I pull out a needle and look down at its glinting sharp point. I test the end on my finger and feel its bite. A tiny red droplet wells up, grows rounder, heavier, until it rolls down my finger, leaving a vivid trail, but I still don’t move. I just stare stupidly at the stained needle tip. Silver shining through a film of red.

I feel like I’m in a dream—one of those nightmares where you can’t run fast enough, like trying to wade through quicksand. My heart is slamming against my rib cage. What the fuck am I doing? Am I really . . . can I ever even think . . . ?

A gasp of shock pulls my focus to the door.

Olivia stands naked on the threshold, her mouth hanging open. Her wide-eyed disbelief quickly plummets into horror.

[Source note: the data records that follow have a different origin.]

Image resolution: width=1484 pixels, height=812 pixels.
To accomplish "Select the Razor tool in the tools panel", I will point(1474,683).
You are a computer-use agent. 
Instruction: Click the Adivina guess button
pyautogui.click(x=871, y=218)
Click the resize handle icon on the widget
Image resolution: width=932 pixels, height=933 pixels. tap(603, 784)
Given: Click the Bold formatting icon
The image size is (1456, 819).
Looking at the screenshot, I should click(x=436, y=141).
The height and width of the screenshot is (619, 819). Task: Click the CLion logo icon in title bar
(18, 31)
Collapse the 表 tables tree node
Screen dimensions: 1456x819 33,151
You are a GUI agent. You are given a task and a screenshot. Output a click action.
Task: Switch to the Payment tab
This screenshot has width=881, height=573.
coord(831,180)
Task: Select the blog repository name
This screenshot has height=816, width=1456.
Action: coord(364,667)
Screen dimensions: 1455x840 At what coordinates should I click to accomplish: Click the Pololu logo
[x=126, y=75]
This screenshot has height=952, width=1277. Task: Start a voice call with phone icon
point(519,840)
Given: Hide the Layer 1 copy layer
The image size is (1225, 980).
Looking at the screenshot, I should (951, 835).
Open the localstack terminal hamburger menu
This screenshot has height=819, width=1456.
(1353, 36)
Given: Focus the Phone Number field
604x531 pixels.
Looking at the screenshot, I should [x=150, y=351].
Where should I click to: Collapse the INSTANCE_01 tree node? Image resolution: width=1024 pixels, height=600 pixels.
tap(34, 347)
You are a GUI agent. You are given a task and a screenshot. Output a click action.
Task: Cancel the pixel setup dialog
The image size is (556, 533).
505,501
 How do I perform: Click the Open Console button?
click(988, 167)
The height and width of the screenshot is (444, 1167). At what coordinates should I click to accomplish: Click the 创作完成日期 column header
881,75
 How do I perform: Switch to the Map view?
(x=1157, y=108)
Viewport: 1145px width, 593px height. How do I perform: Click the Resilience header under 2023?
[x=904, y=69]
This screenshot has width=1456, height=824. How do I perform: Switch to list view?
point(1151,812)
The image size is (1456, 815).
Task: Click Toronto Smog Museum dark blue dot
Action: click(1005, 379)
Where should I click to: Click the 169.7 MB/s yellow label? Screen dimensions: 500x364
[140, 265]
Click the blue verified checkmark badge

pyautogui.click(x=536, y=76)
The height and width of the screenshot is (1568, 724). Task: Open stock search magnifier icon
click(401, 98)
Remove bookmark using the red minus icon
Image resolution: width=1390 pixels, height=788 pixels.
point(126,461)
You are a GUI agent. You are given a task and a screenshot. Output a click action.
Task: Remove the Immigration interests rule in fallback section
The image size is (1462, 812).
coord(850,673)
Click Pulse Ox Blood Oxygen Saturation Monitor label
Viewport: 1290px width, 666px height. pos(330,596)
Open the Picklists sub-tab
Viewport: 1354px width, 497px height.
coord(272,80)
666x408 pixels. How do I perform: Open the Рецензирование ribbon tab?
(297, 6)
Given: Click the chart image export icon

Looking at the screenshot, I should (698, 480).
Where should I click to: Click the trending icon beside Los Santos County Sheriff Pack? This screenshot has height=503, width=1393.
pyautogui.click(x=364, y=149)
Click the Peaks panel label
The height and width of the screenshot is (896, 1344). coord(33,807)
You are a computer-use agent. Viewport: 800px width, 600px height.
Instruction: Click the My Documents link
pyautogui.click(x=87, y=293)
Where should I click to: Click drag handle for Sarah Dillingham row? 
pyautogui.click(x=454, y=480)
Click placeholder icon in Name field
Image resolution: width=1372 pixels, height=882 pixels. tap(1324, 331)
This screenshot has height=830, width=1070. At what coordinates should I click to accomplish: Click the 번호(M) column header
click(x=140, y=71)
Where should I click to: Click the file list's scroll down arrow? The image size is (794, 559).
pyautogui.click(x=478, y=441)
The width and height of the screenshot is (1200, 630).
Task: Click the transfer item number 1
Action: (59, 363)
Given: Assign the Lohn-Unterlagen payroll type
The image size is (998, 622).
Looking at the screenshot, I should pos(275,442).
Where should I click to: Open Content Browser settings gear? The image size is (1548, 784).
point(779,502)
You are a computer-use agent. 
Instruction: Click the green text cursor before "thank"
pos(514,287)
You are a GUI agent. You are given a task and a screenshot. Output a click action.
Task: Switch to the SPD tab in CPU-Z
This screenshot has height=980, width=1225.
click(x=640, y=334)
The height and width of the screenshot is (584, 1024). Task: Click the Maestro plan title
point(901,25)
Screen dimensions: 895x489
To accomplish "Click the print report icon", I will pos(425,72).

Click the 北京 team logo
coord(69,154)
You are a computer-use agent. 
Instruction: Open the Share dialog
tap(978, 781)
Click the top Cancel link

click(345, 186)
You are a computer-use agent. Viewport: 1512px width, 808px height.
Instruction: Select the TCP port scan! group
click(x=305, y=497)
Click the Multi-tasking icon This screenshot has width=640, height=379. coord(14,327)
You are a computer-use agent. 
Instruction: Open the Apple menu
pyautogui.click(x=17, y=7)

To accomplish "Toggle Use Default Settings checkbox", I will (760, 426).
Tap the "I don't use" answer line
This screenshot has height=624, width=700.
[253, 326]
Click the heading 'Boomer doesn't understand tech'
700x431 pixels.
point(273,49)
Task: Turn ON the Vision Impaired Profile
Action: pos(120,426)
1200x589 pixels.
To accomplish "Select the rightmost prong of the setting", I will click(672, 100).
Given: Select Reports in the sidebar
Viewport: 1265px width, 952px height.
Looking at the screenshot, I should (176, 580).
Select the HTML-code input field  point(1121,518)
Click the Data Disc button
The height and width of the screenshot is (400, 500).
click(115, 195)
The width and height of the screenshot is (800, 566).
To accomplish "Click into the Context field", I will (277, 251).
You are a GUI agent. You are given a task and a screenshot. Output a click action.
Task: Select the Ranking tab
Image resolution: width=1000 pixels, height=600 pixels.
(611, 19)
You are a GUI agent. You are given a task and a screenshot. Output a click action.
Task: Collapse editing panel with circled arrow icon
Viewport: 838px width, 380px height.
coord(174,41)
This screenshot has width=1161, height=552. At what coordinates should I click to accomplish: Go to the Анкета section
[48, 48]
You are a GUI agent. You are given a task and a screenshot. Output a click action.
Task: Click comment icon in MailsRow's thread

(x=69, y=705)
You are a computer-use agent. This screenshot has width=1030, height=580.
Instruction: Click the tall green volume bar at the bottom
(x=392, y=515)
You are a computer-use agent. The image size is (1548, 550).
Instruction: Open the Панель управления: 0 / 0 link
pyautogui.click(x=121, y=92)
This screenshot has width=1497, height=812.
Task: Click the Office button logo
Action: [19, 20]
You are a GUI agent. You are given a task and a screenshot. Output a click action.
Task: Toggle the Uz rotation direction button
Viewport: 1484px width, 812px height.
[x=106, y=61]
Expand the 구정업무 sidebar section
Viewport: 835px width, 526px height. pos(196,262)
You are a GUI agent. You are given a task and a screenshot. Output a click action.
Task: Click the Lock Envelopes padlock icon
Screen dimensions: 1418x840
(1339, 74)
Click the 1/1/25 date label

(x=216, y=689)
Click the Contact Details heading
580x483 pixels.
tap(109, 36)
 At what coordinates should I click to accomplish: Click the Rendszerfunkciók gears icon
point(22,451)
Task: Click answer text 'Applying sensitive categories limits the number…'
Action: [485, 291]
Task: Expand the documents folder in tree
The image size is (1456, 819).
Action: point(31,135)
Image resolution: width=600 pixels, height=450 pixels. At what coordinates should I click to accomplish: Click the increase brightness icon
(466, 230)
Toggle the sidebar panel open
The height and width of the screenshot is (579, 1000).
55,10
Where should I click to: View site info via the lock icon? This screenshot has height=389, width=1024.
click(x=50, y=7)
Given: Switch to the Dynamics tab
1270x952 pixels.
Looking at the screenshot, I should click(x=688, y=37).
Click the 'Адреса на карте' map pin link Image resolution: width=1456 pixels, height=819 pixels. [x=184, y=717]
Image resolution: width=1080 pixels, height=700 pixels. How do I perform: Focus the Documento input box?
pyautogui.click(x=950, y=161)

She stumbles back, bumping into the wall behind her, her hand pressed to her mouth like she’s about to be sick.

I look down at my hands—one holding a condom, and the other, a needle. With a spasm of disgust, I throw the condom and needle into the sink.

“Olivia . . . w-wait, it’s not, I wasn’t . . . !” My voice is hollow, unconvincing even to me.

A sob of pain tumbles from her open mouth. When I look back up, my wife is running away, her lovely face twisted with betrayal.

Not knowing what else to do, I follow her, hoping it’s not already too late . . . and knowing that it is.